In Re Tobacco Cases II ends not with a bang, but with a whimper.
This famous UCL action, which went all the way to the California Supreme Court, ends today (in all likelihood) in the Court of Appeal.
There's little doubt that, as the trial court found, that Marlboro Lights were just as dangerous as all other cigarettes, that Philip Morris knew that fact, and that Philip Morris nonetheless advertised these products (falsely) as healthier than the alternatives. Nonetheless, the trial court decided to dismiss the plaintiffs' lawsuit, after all these years, because consumers "received value from Marlboro Lights" (i.e, the "joy" of smoking) and plaintiffs' evidence submitted to show the difference between what consumers paid for Marlboro Lights and the value they actually received "was
incompetent and inadmissible."
The Court of Appeal agrees.
The expert evidence submitted by plaintiffs did indeed have its problems. The trial court said this about the expert's consumer survey evidence: "Rarely have I ever
seen something that was subject to such a multifaceted attack. It just demolished this
survey." And it did indeed have problems.

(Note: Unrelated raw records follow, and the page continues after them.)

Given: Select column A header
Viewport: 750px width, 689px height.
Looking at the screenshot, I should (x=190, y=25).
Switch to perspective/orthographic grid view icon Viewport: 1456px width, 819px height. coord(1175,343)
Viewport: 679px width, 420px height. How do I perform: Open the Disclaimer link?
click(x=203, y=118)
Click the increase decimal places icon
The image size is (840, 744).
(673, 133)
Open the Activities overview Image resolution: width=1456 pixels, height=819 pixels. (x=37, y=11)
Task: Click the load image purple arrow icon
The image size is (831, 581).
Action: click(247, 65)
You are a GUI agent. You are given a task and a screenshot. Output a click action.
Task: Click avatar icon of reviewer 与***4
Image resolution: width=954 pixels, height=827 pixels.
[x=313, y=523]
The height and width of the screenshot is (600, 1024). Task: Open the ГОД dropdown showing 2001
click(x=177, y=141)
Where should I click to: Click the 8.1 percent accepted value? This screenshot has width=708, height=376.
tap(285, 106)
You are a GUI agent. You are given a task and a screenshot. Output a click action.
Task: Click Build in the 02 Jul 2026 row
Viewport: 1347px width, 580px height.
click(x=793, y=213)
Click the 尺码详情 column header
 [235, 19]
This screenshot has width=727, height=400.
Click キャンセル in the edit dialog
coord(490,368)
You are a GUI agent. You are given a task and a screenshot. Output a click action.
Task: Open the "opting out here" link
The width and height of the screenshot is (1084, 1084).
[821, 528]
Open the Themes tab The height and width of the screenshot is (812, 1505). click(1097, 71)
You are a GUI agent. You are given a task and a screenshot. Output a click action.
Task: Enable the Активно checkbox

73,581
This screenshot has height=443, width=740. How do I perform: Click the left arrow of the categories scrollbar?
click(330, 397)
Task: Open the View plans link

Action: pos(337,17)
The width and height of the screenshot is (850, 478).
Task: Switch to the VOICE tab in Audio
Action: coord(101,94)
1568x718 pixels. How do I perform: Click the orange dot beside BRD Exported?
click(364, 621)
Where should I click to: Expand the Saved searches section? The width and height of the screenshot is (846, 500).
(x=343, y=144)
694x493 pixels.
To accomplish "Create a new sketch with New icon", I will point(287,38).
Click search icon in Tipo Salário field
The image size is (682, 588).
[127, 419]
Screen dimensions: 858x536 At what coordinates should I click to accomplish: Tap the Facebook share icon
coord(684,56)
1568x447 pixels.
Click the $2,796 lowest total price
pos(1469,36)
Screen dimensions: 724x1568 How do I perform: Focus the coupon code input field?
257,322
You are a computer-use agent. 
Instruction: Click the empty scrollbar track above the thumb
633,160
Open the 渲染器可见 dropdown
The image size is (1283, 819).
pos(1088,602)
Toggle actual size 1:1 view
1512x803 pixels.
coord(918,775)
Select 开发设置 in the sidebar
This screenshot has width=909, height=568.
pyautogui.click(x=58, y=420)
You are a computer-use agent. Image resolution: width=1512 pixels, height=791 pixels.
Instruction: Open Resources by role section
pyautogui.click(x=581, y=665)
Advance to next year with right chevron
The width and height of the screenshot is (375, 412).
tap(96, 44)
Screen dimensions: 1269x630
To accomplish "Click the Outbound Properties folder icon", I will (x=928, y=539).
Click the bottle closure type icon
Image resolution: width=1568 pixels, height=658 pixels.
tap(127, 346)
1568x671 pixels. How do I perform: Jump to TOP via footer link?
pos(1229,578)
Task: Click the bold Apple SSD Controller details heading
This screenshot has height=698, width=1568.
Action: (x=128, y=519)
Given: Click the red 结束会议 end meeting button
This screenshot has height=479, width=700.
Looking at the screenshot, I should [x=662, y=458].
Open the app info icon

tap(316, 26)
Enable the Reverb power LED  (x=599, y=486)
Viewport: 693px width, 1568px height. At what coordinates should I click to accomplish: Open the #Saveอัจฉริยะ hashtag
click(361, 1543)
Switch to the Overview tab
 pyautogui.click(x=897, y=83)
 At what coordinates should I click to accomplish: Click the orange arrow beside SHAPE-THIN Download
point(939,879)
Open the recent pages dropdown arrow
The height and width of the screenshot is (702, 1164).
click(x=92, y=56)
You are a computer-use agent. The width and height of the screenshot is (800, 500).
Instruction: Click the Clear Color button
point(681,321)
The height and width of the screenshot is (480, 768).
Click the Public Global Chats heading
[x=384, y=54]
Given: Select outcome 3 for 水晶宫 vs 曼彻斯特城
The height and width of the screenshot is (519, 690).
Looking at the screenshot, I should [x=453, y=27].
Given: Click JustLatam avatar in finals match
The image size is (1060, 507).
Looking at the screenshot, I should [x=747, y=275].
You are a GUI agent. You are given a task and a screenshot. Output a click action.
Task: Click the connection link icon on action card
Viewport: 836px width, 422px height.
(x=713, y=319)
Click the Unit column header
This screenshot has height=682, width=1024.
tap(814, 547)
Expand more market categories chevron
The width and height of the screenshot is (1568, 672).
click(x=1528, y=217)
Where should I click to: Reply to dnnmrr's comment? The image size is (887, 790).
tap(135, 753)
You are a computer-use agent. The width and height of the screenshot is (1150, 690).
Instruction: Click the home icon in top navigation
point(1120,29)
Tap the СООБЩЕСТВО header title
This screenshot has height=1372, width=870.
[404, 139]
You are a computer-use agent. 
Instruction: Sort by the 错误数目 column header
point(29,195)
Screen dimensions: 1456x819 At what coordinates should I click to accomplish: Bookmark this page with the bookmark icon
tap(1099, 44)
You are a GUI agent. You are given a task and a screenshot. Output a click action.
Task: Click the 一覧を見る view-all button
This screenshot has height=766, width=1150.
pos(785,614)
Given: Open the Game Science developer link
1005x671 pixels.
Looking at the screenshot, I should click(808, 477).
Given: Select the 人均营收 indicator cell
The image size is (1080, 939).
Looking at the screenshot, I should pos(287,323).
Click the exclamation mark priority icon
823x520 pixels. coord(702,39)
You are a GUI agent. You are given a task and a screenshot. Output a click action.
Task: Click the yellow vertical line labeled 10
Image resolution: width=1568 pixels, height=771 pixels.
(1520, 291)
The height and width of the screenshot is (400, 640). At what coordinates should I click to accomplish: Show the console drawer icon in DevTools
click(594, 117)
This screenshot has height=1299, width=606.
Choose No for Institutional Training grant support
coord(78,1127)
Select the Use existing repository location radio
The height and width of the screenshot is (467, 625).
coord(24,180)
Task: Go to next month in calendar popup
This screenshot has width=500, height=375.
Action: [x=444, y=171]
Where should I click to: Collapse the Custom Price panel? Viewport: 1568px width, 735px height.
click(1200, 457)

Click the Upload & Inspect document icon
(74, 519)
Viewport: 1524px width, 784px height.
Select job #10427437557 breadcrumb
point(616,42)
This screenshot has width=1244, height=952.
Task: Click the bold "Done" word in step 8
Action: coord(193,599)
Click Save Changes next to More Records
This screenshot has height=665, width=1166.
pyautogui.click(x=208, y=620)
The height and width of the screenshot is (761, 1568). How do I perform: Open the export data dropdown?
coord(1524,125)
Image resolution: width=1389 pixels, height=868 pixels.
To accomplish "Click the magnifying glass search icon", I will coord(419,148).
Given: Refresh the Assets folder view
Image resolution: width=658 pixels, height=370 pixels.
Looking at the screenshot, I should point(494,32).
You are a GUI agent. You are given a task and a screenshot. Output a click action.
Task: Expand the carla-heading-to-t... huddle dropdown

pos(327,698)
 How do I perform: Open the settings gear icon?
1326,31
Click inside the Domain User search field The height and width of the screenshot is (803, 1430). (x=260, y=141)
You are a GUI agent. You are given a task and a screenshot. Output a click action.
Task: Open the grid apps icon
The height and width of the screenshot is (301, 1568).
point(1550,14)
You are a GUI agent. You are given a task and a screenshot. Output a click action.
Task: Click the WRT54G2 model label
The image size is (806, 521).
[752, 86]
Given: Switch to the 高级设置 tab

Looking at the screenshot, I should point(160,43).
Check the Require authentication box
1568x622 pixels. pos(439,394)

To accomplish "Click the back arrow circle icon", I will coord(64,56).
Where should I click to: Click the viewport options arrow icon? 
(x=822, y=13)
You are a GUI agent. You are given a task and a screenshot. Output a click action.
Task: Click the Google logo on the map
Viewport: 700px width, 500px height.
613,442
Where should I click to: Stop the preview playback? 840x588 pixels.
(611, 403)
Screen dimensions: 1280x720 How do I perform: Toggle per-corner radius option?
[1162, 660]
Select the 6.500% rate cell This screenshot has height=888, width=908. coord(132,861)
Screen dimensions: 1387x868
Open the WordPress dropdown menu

But let's just take one step back.
Of course consumers put some value on the alleged health benefits of Marlboro Lights. That's why they bought them in the first place.
Yes, there were undoubtedly other factors at work. And, yes, the "value" of those alleged (but non-existent) health benefits to the consumer are hard to value for restitution purposes. Did consumers pay an extra five cents a pack? Twenty-five cents? A dollar?
Hard to tell. Plus, it might be different for different people.
But consumers undoubtedly paid something.
Yet Philip Morris gets off entirely without consequence for its deliberate false advertising.
We usually say that when we're fairly confident about the "fact" of damages we're incredibly flexible amount its quantification. Yet the Court of Appeal takes a slightly contrary approach here.
Maybe the expert evidence here was so bad that it was essentially valueless. That seems to be what the Court of Appeal holds.
But it may also be that the Court of Appeal's opinion may appear to demand a degree of certainty in the presentation of such evidence that's contrary to both public policy and common sense.
I'd have liked to see something in Justice McConnell's opinion that balanced the need for "some" evidence against the need for "perfect" evidence. In my view, this is a pretty darn good case where we know full well that some degree of restitution for Phillip Morris' misconduct should be imposed, and if all we can do is to approximate the proper restitutionary amount, that's more than sufficient.
But that's not the way the Court of Appeal goes. It wants something more than the evidence that was submitted here.
Maybe that's right. Maybe the evidence here was just really, really bad. Unacceptably so.
But it might also be nice for the judiciary, somewhere, to expressly recognize that, in cases like this, perfection isn't required. And that even substantial imperfection would still be more than sufficient to authorize restitutionary relief for deliberately false advertising.